*WHAT THE TASK REQUIRES:*
Look through the records below and copy each line that includes the word "radio".

*ENTRIES PROVIDED:*
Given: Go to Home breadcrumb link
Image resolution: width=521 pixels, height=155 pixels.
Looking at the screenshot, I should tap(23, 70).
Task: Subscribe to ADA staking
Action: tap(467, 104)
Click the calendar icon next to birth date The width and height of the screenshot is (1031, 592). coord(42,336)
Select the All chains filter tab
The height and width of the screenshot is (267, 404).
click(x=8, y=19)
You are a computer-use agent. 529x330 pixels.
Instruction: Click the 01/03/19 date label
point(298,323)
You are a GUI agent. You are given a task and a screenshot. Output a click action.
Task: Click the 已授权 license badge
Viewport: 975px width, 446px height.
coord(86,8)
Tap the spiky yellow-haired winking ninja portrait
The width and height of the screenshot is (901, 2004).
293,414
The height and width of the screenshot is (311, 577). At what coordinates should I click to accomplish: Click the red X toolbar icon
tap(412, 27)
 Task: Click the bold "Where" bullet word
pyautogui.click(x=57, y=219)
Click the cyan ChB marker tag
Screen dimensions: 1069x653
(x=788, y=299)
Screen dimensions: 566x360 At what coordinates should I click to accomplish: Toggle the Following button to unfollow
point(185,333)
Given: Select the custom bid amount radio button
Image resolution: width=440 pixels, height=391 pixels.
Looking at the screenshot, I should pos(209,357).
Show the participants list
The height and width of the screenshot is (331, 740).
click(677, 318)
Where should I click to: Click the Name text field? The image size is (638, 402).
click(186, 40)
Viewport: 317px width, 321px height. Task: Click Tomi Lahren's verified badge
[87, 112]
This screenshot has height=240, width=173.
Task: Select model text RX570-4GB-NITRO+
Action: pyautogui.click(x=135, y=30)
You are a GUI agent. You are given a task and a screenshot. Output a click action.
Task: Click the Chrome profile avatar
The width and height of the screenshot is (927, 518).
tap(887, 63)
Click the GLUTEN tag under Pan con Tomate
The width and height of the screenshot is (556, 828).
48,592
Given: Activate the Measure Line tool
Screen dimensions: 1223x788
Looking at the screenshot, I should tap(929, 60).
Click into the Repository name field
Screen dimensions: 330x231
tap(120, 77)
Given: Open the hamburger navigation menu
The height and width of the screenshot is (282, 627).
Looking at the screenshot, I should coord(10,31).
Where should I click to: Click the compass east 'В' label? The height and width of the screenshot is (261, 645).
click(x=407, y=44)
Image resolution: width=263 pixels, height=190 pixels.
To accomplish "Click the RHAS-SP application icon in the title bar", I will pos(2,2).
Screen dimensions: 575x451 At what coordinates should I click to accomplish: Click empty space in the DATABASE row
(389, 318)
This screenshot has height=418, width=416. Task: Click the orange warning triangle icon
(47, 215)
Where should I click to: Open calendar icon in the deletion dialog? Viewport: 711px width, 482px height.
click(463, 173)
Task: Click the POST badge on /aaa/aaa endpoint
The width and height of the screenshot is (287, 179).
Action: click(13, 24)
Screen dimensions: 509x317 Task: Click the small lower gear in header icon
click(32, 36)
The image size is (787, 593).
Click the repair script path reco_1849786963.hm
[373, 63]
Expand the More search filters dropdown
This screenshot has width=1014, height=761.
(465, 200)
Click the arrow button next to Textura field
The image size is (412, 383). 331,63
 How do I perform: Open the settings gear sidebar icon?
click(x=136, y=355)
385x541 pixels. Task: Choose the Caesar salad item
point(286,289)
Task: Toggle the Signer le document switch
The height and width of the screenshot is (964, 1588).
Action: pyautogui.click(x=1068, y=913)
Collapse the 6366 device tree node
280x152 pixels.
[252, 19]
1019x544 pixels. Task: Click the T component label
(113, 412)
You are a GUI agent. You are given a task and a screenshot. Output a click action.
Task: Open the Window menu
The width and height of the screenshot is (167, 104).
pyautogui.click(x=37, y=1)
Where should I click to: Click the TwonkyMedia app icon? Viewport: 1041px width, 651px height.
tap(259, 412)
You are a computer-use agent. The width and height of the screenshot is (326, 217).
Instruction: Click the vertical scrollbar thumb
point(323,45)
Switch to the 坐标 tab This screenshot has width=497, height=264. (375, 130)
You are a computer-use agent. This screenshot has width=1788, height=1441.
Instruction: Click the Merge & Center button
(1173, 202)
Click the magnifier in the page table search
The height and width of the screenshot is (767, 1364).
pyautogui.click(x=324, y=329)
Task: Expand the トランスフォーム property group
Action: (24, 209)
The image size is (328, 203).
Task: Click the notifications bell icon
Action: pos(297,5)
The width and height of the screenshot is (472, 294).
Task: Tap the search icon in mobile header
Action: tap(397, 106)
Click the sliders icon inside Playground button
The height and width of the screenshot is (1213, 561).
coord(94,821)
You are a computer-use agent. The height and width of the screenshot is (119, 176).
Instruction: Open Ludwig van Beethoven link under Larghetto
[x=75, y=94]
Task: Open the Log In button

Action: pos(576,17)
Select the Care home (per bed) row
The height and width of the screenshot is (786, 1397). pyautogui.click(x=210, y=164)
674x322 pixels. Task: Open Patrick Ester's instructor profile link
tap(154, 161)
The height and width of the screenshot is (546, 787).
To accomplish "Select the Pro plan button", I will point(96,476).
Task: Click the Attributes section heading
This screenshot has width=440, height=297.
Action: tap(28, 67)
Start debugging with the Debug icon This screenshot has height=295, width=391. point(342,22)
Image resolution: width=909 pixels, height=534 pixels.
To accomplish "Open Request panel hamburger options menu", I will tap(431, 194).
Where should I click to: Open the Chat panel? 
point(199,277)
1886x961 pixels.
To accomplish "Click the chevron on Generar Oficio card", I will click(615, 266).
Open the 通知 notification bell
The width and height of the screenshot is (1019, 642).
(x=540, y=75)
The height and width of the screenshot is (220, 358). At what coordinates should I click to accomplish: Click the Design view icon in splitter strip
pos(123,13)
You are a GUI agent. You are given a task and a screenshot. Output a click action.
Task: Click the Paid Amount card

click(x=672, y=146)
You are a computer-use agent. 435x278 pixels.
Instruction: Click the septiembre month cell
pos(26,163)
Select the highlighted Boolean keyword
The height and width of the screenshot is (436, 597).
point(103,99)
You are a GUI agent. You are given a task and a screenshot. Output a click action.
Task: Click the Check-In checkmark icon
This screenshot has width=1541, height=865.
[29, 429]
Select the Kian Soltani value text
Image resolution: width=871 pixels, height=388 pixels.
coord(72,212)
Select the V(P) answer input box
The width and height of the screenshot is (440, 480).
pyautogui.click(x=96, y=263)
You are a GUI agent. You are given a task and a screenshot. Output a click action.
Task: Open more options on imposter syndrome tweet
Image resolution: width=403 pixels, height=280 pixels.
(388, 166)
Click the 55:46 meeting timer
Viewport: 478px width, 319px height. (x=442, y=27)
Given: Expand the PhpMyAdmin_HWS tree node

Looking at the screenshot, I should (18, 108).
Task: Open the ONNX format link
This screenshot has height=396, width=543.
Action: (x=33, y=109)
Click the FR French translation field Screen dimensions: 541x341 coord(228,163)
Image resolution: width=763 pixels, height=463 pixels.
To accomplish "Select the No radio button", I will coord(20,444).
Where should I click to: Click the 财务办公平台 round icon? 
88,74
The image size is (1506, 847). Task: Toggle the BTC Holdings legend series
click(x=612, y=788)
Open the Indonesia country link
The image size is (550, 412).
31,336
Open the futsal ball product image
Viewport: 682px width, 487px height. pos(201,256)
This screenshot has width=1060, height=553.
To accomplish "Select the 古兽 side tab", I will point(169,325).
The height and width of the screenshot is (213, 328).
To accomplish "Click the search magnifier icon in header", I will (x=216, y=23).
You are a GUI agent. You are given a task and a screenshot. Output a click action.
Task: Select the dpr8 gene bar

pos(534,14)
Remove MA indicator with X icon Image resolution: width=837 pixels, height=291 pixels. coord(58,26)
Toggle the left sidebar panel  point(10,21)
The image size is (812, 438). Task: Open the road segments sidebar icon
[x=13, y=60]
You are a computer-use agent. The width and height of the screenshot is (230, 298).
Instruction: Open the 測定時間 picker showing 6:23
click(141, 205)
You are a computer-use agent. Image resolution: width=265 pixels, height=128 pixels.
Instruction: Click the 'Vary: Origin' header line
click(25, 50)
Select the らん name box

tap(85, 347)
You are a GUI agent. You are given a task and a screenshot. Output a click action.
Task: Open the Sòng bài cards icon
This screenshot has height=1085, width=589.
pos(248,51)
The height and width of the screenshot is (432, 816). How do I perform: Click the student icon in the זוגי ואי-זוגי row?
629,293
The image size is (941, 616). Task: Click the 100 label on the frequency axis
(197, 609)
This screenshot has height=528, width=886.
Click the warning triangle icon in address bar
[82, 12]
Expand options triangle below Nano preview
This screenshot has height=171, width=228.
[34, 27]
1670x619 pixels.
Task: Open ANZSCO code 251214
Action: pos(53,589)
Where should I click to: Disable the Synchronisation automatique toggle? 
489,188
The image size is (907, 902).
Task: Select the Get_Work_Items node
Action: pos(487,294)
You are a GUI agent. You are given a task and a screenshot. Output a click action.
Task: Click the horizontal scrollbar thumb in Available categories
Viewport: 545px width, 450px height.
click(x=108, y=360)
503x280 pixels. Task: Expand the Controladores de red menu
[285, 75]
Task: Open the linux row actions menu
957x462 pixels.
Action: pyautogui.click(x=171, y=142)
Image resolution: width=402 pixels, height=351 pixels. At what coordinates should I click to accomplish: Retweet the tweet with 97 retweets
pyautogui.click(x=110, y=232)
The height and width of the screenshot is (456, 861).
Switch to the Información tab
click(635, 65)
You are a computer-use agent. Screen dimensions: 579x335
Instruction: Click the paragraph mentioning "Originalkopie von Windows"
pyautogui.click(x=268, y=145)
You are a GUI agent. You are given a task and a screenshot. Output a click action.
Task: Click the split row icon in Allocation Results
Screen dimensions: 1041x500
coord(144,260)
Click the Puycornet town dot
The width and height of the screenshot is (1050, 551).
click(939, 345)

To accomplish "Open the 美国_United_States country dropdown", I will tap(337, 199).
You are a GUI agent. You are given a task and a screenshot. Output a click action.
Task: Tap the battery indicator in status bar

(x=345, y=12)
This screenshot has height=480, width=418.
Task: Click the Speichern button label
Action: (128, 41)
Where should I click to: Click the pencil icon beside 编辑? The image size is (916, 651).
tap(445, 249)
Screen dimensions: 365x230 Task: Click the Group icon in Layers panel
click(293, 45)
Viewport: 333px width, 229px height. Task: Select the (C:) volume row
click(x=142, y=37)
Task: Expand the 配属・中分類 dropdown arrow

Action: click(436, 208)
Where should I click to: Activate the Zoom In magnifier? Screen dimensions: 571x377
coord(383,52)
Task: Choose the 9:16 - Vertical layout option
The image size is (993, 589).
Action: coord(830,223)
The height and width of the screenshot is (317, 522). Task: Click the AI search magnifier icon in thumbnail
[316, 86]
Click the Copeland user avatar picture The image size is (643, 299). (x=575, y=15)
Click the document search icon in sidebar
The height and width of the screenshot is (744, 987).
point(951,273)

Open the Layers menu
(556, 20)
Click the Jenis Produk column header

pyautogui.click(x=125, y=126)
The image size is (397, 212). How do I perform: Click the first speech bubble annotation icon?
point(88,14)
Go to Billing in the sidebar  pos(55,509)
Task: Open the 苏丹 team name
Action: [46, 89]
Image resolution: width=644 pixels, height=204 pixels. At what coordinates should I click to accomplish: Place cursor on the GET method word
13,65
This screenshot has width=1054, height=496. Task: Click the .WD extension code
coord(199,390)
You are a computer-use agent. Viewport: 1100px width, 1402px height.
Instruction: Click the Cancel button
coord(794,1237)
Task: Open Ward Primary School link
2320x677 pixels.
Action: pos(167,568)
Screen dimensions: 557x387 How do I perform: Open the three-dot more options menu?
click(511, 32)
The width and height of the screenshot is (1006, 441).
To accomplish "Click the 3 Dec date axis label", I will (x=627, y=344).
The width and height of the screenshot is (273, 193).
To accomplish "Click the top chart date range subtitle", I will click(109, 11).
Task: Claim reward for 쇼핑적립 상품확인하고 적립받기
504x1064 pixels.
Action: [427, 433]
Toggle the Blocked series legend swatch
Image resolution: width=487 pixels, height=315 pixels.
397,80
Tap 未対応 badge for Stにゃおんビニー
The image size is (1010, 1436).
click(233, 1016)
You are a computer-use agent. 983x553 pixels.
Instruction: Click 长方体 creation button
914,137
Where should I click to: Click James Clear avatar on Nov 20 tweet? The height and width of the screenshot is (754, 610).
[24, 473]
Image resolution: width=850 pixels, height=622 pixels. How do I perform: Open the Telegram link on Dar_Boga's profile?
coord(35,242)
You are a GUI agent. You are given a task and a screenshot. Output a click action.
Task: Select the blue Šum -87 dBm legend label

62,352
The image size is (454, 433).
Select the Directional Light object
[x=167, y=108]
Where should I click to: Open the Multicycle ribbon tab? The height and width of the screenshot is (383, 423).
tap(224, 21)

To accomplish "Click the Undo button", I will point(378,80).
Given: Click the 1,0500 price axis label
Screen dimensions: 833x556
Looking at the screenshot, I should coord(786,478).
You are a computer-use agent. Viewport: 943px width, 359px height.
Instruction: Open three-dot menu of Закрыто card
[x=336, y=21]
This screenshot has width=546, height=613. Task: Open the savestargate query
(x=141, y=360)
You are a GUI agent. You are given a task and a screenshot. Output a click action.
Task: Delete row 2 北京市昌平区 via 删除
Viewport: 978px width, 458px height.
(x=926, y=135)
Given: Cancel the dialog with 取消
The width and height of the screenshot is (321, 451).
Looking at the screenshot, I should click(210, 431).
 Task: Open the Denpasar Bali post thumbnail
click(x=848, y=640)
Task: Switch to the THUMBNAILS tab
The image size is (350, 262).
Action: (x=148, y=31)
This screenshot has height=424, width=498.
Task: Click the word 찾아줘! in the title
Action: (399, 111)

*COMPLETED TASK:*
Given: Select the custom bid amount radio button
To accomplish "Select the No radio button", I will coord(20,444).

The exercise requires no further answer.